Vivemos num mundo mergulhado em crise. Há quem diga que a humanidade vive em crise desde seus primórdios. Se é assim, o conceito de crise perde o sentido. Se existe uma crise permanente em todos os campos, a crise passa a ser a normalidade, não a exceção. Economistas, sociólogos, historiadores etc reconhecem momentos de “crise” e de “estabilidade”.

Nos últimos 500 anos, o sucesso da economia (também com suas crises) corresponde a uma crescente crise ambiental. O marco inicial da crise ambiental não foi a Revolução Industrial, na Inglaterra do século XVIII. Ela se situa no século XV, com a expansão marítima da Europa ocidental. Movidos por uma economia que considerava a natureza ilimitada na sua capacidade de fornecer recursos e de absorver resíduos, os países europeus garimparam, desmataram, caçaram, poluíram excessivamente a natureza.

Espécies foram extintas e populações inteiras foram escravizadas. Outras foram dizimadas e obrigadas a se converter aos valores ocidentais. Atualmente, toma-se consciência de todo esse processo pelo mundo. Movimentos sociais em defesa do ambiente, das mulheres, dos diversos gêneros, dos valores culturais oprimidos adquirem vulto crescente.

Num meio de crise mundial, o ser humano está sujeito a doenças físicas e mentais, que não devem mais ser separadas. O paradigma médico ocidental, baseado nos laboratórios, nos exames, nos medicamentos alopáticos, não consegue cumprir suas promessas de cura, até porque, não há consenso quanto ao conceito de cura.

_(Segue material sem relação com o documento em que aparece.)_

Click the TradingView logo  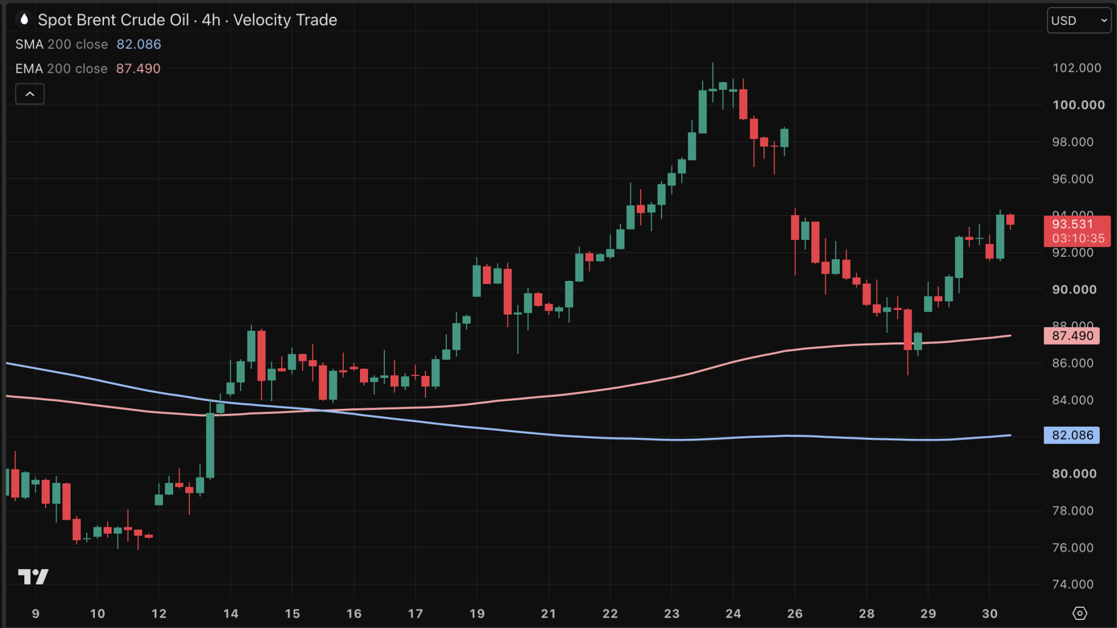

Além do mais, a medicina ocidental não dá conta de tratar a humanidade, pois as desigualdades sociais são profundas. A tecnologia médica não conseguiu escapar do sistema econômico de mercado. Há muitos médicos com valores éticos a denunciar o caráter elitista da medicina. Mas a maioria desses críticos não ultrapassa as fronteiras do social. Uma medicina que atendesse a toda humanidade pressupõe justiça social. Mesmo que ela seja alcançada algum dia, os impactos ambientais continuariam. Teríamos justiça social com aprofundamento do caos ambiental.

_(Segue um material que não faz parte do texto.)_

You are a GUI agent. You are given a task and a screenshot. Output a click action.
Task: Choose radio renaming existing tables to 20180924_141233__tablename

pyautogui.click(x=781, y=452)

Existem ardorosos defensores do paradigma médico ocidental que hostilizam os saberes médicos do passado e de outras culturas que não a europeia. No ato de formatura, o médico deve prestar o juramento de Hipócrates, o patrono maior da medicina. Contudo, nada mais longe da medicina atual que os ensinamentos de Hipócrates. Em que disciplina das escolas de medicina, lê-se o tratado hipocrático “Influências da atmosfera, da água e do meio” ou algum livro de Joseph Needham sobre ciência chinesa?

O conhecimento de medicina por outras culturas que não a ocidental pode ter sido superado pelo ocidente, mas ele enfatiza a influência ambiental sobre a pessoa e a sociedade. Um tratamento do indivíduo, por mais refinado que seja, é incompleto se não levar em consideração o meio socioambiental em que ele vive.

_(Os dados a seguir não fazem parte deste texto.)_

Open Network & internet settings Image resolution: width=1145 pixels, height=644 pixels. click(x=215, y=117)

Enfim, uma disciplina sobre saúde e ecologia nas escolas de medicina é imprescindível nos dias atuais. Os profissionais de saúde precisam relacionar mudanças climáticas, desequilíbrios ambientais, poluição do ar, da água, do silêncio, da escuridão, da caça etc…com a emergência de doenças contagiosas, transmissíveis, degenerativas, nutricionais e outras.